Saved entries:
——————

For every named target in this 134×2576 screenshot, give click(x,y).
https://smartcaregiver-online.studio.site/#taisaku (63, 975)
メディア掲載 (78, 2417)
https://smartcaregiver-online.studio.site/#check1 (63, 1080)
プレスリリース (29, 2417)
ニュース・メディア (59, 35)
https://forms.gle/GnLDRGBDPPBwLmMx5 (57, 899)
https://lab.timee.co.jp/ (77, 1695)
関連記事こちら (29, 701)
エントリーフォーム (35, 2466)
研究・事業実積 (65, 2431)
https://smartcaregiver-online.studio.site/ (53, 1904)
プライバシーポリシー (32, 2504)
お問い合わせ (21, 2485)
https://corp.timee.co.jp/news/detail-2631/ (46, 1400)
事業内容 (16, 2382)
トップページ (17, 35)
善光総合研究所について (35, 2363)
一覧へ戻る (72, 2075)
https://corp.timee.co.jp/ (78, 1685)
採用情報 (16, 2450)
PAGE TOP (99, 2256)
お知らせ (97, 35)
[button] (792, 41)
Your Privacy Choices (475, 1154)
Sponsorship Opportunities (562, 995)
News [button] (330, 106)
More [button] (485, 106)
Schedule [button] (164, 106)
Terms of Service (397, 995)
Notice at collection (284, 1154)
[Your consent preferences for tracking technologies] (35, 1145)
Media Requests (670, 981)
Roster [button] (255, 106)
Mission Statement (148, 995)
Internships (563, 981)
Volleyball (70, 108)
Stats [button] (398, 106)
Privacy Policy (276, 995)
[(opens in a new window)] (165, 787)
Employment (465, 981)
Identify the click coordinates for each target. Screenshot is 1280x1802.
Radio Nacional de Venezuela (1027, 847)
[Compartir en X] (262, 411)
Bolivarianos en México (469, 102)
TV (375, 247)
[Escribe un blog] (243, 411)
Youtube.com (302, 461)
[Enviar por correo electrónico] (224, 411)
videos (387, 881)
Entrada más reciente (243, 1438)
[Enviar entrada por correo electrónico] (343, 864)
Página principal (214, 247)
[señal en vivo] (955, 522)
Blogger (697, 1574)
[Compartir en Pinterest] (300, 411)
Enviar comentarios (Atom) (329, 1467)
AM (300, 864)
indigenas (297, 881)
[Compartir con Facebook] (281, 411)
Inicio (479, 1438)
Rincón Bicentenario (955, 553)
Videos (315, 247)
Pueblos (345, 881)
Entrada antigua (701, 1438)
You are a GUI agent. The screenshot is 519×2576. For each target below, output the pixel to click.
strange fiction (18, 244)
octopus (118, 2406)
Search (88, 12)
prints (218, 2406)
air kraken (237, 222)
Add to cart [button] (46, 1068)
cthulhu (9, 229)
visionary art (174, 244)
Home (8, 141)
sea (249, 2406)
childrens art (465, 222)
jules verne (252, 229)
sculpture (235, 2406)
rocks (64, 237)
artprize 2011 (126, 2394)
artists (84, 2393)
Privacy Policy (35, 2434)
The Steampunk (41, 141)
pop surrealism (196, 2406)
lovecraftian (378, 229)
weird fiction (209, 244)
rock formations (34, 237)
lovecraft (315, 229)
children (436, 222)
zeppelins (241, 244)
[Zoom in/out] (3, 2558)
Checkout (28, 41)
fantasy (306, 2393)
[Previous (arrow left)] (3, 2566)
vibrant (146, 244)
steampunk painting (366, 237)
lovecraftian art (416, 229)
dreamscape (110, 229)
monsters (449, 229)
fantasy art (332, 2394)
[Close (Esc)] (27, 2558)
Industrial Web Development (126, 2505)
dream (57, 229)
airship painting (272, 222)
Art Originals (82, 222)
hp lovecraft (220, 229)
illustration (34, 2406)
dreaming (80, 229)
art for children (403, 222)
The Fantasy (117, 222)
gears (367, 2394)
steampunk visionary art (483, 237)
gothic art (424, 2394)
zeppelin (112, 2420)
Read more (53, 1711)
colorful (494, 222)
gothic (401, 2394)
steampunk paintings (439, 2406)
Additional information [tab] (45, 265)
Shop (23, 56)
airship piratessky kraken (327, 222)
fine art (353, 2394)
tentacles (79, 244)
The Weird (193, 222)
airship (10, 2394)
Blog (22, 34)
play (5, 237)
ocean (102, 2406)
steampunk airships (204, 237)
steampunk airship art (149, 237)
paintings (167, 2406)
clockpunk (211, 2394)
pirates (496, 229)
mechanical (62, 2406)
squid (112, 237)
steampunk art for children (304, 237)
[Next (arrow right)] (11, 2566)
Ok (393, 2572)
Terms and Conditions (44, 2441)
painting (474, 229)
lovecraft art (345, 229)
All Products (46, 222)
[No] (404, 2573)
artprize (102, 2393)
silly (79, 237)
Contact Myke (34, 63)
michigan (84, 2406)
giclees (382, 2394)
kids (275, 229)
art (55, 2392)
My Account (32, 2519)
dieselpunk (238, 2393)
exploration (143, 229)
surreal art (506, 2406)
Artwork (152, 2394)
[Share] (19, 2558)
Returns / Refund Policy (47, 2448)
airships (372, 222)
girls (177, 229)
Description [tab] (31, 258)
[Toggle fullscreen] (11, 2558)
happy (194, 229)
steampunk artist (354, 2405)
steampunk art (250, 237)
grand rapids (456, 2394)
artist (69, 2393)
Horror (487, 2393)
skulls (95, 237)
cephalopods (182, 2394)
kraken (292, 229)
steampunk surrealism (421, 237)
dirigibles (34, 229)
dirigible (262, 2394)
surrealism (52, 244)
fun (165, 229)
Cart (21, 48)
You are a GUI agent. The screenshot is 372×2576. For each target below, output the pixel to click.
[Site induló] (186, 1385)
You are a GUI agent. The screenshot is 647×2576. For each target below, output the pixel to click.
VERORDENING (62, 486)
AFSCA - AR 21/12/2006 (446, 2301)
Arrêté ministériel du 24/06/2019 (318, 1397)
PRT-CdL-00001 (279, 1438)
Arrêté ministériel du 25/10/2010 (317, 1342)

——————

--- About this exercise ---
Every line of the data above that includes "Privacy" should be listed.

--- Expected answer ---
Your Privacy Choices (475, 1154)
Privacy Policy (276, 995)
Privacy Policy (35, 2434)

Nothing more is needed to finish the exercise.